### Take-home Test, CS 156, due November 19, 2008

There are 100 points on the test

1. (10 points) Convert the predicate logic expression
`(∀x) [ clear(x) ⊕ (∃y) on(y,x) ]`
to clause form. Show your work. Hint: there are several ways to write the `exclusive or` operator in terms of `and`, `or`, and `not`.

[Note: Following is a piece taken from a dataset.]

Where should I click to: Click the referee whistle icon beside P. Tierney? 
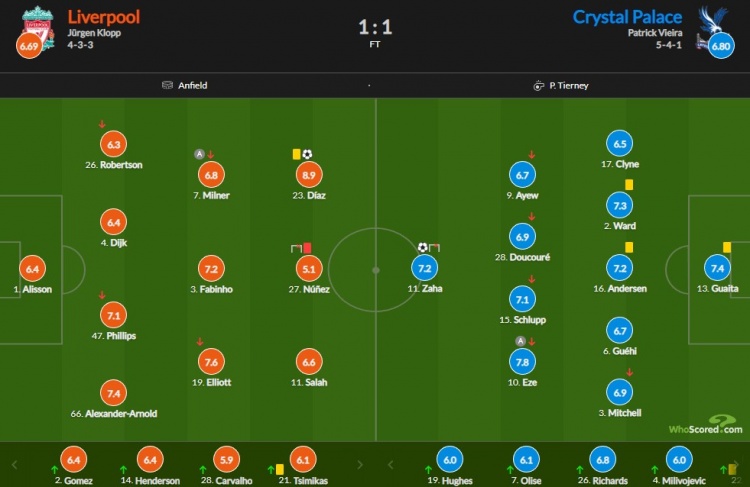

2. (18 points) Find a resolution proof of the query `(∃X) grandfather-of(X,X)` from the knowledge base with the following clauses:
```   1.  grandfather-of(X1,Y1) ∨ ¬father-of(X1,Z1) ∨ ¬parent-of(Z1,Y1)
2.  grandfather-of(X2,Y2) ∨ ¬wife-of(W2,X2) ∨ ¬grandmother-of(W2,Y2)
3.  grandmother-of(X3,Y3) ∨ ¬mother-of(X3,Z3) ∨ ¬parent-of(Z3,Y3)
4.  grandmother-of(X4,Y4) ∨ ¬wife-of(X4,Z4) ∨ ¬grandfather-of(Z4,Y4)
5.  parent-of(X5,Y5) ∨ ¬father-of(X5,Y5)
6.  parent-of(X6,Y6) ∨ ¬wife-of(W6,X6) ∨ ¬mother-of(W6,Y6)
7.  parent-of(X7,Y7) ∨ ¬mother-of(X7,Y7)
8.  parent-of(X8,Y8) ∨ ¬wife-of(X8,Z8) ∨ ¬father-of(Z8,Y8)
9.  wife-of(alice, bob)
10.  wife-of(donna, calvin)
11.  mother-of(alice, calvin)
12.  mother-of(donna, bob)
```
Use a dummy answer predicate to find the final binding for `X`. Do not use Prolog notation for your clauses.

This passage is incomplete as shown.